**TEXT EXCERPT**
□ □ □
General characteristics
- Class & type: Royal yacht
- Tons burthen: 3359⁄94 (bm)
- Length: 41 ft 8 in (12.70 m)
- Beam: 14 ft 5 in (4.39 m)
- Depth of hold: 7 ft (2.1 m)

General characteristics after 1736 rebuild
- Tons burthen: 49 24⁄94 (bm)
- Length: 52 ft (16 m)
- Beam: 15 ft 5 in (4.70 m)
- Draught: 7 ft 0 in (2.13 m)
- Depth of hold: 7 ft 6 in (2.29 m)

= HMY Royal Escape =

HMY Royal Escape was a royal yacht owned by King Charles II. She was the former collier Surprise that had carried the king across the Channel to safety.

King Charles took passage on Surprise after the defeat of the royalist cause in 1651, narrowly avoiding pursuing Parliamentarian forces. He arrived safely in France, where he lived in exile until the Restoration in 1660. On his return Charles purchased the ship he had travelled on, naming her after his escape from England nearly a decade before. He kept her moored close to his palace, showing her to visitors. The ship remained on the Navy Lists for many years, being sold finally in 1750, although several other vessels continued the name until 1877.

==King Charles's escape==
After the royalist defeat at the Battle of Worcester on 3 September 1651 King Charles II escaped and fled from the Parliamentarian forces who had orders to arrest him. He travelled eventually to Brighton, where he met the captain of a collier, Nicholas Tettersell, and arranged passage to France. Tettersell was the only person who was to know Charles's identity; the crew were told that the passengers were merchants fleeing their creditors. Tettersell agreed to make the passage, and safely landed the royal party at Fécamp on his ship, the Surprise.

==Return==
Charles remained fond of the ship that had helped his escape, and on his return to England at the Restoration in 1660, purchased her, renaming her Royal Escape. Charles had her moored in the Thames off the Palace of Whitehall, where he would show her off to other royalty. She was entered on the Navy List as a smack, 30 ft long, with a beam of 14 ft 6 in, and drawing 7 ft.

She was retained on the navy lists for a number of years, being rebuilt in 1714 and 1736 as a transport. She was sold in 1750, though the name was perpetuated when a previously unnamed mooring lighter was renamed Royal Escape in 1749. This later craft was broken up in 1791, and a new Royal Escape was launched in 1792. This vessel, a transport, was broken up in 1877.
□ □ □
**INPUT DATA**
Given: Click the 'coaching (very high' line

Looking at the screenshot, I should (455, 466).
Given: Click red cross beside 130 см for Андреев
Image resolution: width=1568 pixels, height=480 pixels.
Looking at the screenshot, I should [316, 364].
□ □ □
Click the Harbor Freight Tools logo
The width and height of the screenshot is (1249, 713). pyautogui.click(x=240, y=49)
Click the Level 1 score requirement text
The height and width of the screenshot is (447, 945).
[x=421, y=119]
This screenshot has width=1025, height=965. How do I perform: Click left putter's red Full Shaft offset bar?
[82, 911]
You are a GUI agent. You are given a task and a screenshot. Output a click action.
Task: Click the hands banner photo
□ □ □
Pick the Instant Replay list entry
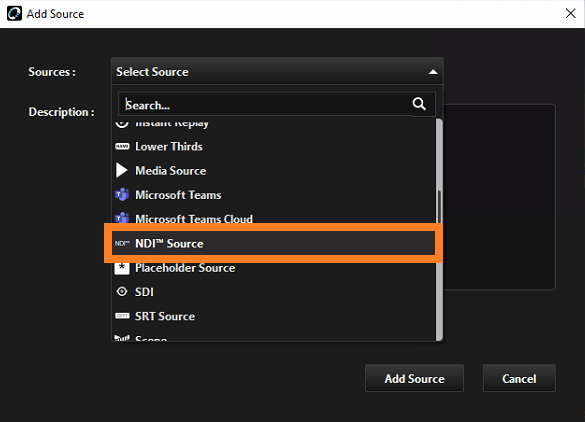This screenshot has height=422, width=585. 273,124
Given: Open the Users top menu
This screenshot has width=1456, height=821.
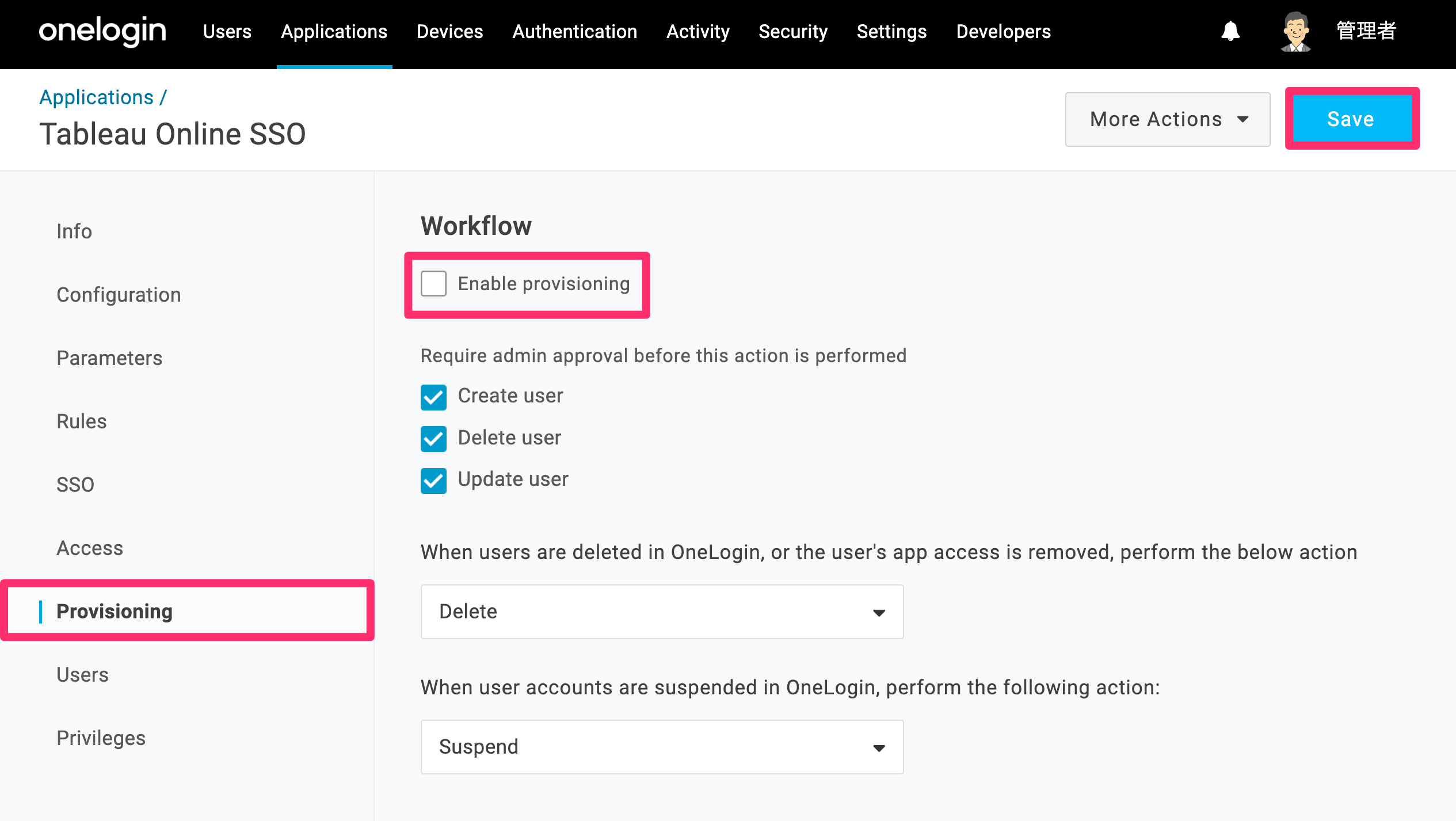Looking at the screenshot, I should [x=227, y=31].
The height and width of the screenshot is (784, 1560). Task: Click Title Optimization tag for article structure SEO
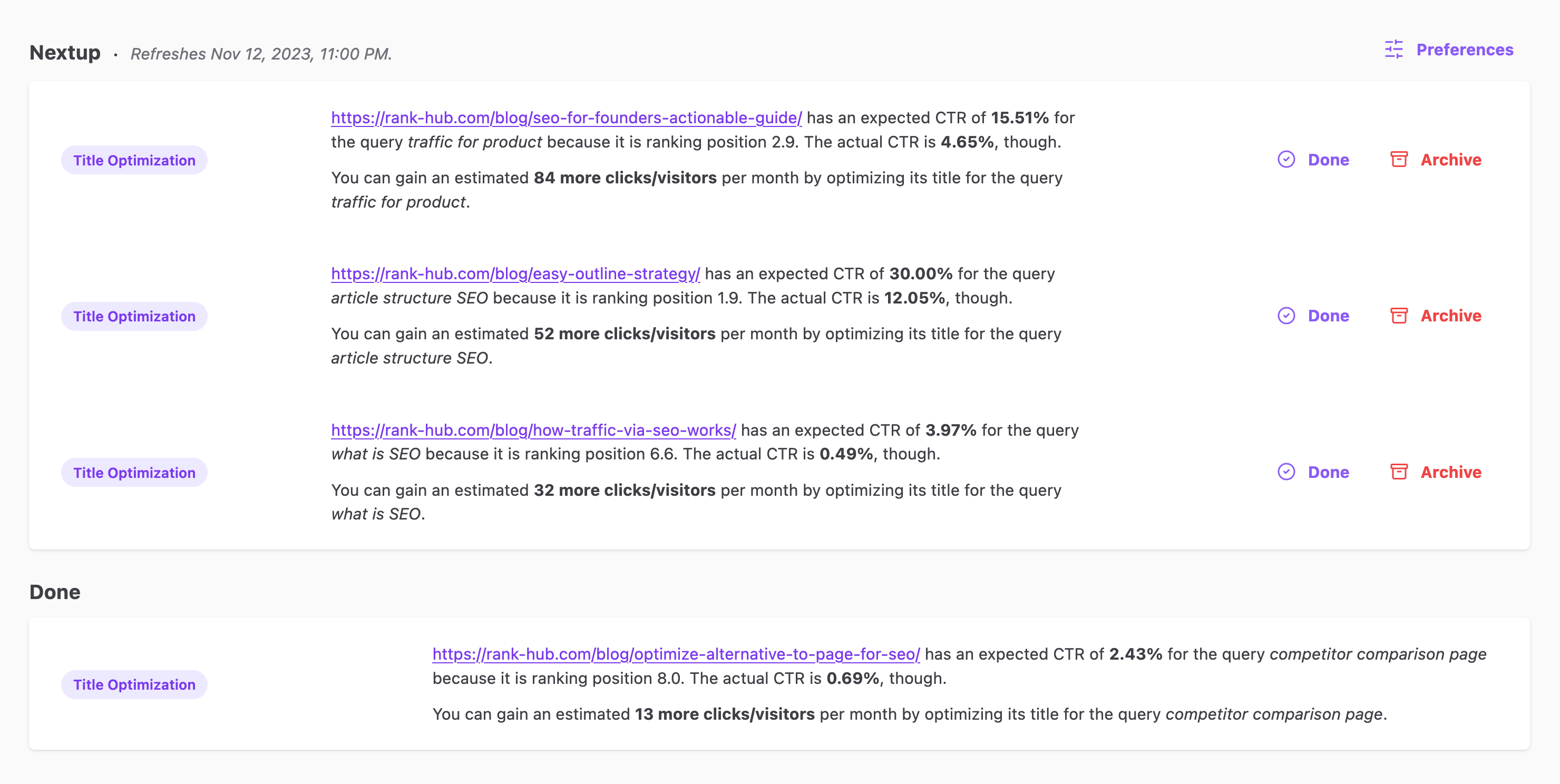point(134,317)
□ □ □
**ACTIVITY 1**
List each measurement given for the Royal Escape under "General characteristics after 1736 rebuild," with its value.
**ACTIVITY 2**
Answer these questions from the Royal Escape text:
(a) Who was the captain of the collier that carried King Charles to France?
(b) At what place did the royal party land?
(c) In what year was the Royal Escape launched in 1792 broken up?
Nothing in the lines is needed for what follows.

**TASK ANSWER 1**
- Tons burthen: 49 24⁄94 (bm)
- Length: 52 ft (16 m)
- Beam: 15 ft 5 in (4.70 m)
- Draught: 7 ft 0 in (2.13 m)
- Depth of hold: 7 ft 6 in (2.29 m)

**TASK ANSWER 2**
(a) Nicholas Tettersell
(b) Fécamp
(c) 1877